TU or VOUS

What should I say: “Tu vas bien?” or “Vous allez bien?” Sometimes you don’t know well if you should say “tu” or “vous”. As both “tu” and “vous” mean “you” (singular), here are some clues to help you.

TU: Tell “tu” to someone is called “le tutoiement” (noun) or “se tutoyer” (verb). It does not mean you are not polite. But it is restricted to some people. Tell only “tu” and not “vous” with:
1) family. It is very rare and kind of weird that children tell “vous” to their parents or relatives.
2) friends/classmates/students. Sometimes, even if   you don’t know somebody, you will use “tu” become you are in the same college.
3) children. If not, they will think you are crazy.
4) when chatting on the Internet.
5) close colleagues if they are about the same age of you. If not, you may ask them the first time before you can say “tu”. If you are not sure, tell “vous” and wait for them to ask you.

Even if people will may be comprehensive because you are learning French, you may want to avoid awkward feelings and try to use “vous” in every other situation.

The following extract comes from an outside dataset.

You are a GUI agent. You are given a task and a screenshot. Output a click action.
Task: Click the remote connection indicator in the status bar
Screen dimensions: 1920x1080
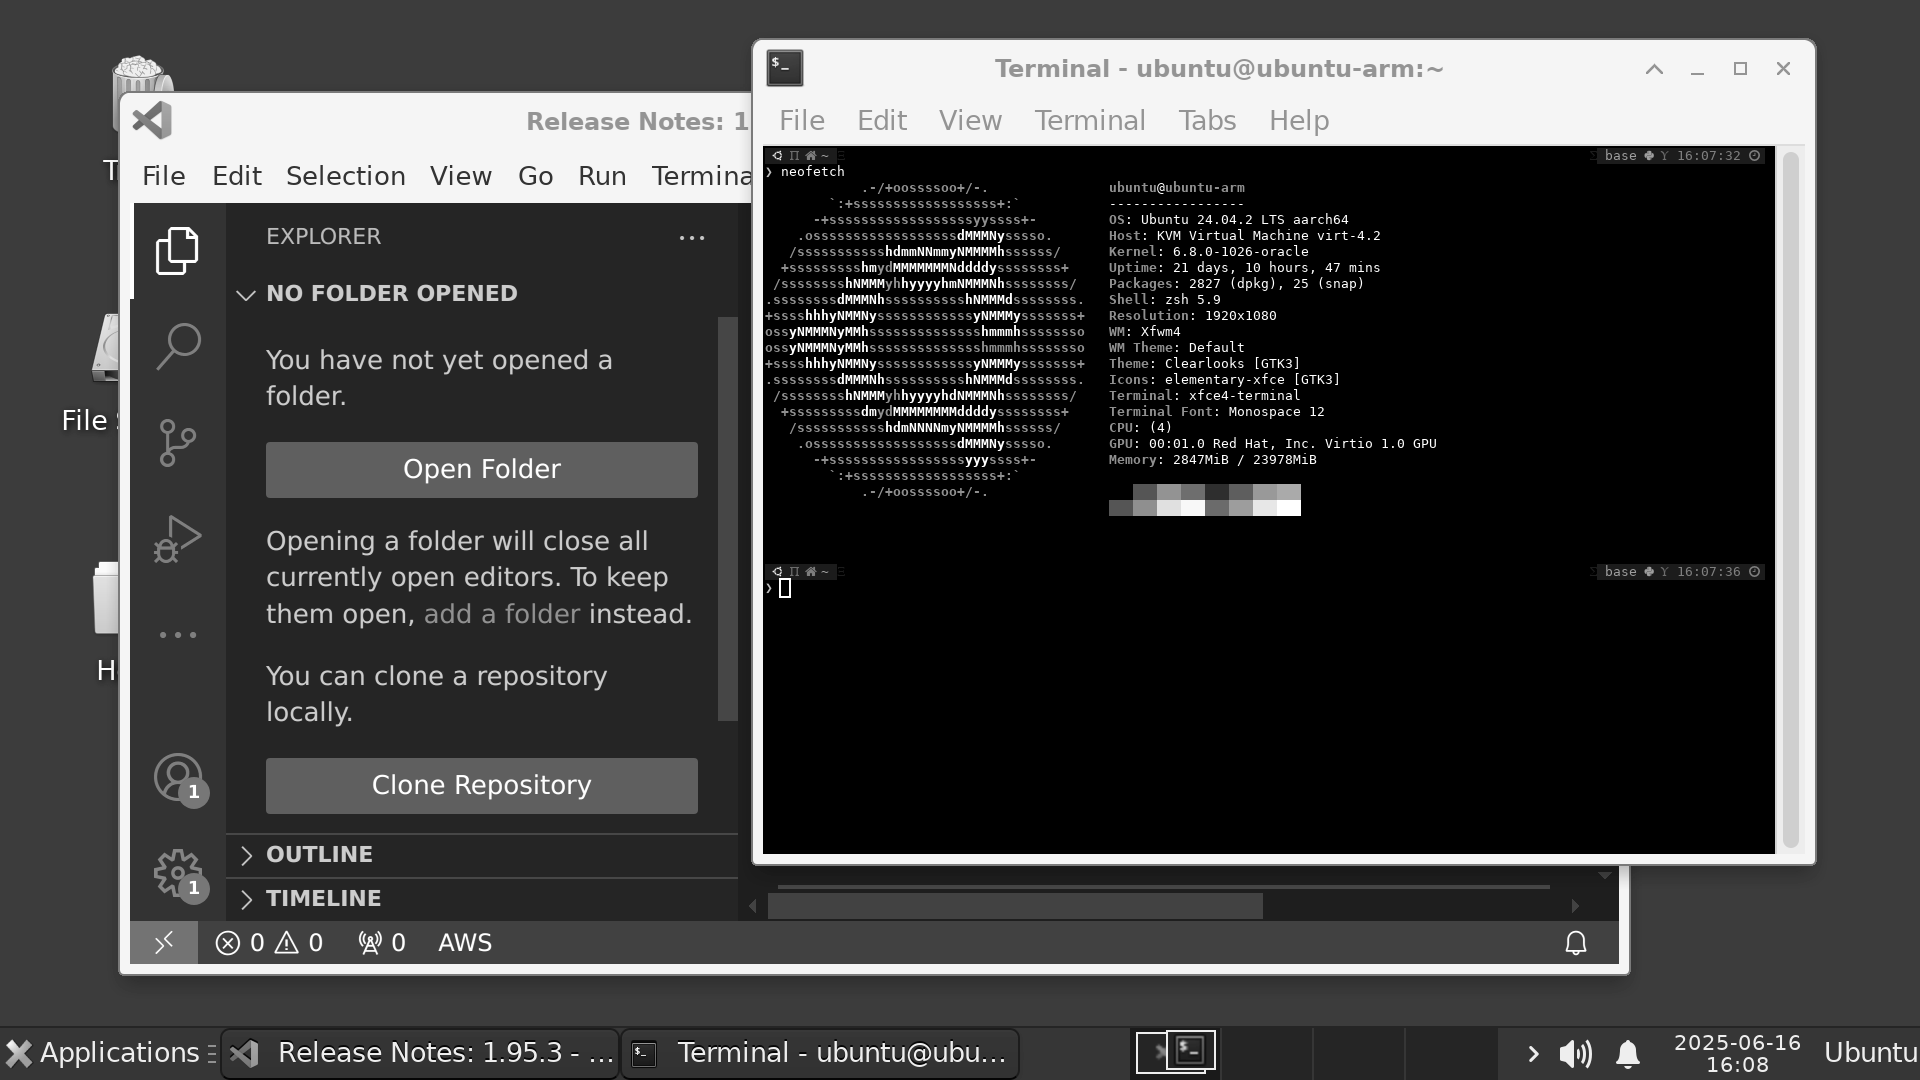(x=164, y=941)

To break the ice with new people who seems about your age, you can ask them if you can tell you to each other. If they are older, it is better to wait for them to make the first. Some people prefer to keep the “vous”.
To ask somebody, you can tell:
“Est-ce qu’on peut se tutoyer ?”

VOUS: Tell “vous” to someone is called “le vouvoiement”. Of course, you can use “vous” to speak to one person and you should tell “vous” to be polite in some situations. It is a mark of respect to strangers, superiors, professors or to people you don’t know enough. You should use “vous” with:
1) everybody you meet for the first time unless sometimes young people speaking to each others in a friendly way,
2) customers and professionals. There is no hierarchy status between customers and sellers/waiters for example. All should be equally polite and say “vous” to each others,
3) teachers, professors. And pupils should always say “Bonjour Madame/Monsieur” to their teacher. Just tell “Bonjour” will seem disrespectful,
4) boss, manager, higher authority in a society,
5) in-laws unless they tell you use “tu”. Usually, they will.

Finally, “vous” is sometimes used in an ironical way as when a father call his son, Mister.

NB: be careful, in Quebec, people say “tu” to people they don’t know in the street. In any event, use “vous” when you don’t know. You will look too formal maybe, but it won’t be a mistake as to say “tu” to someone you should not.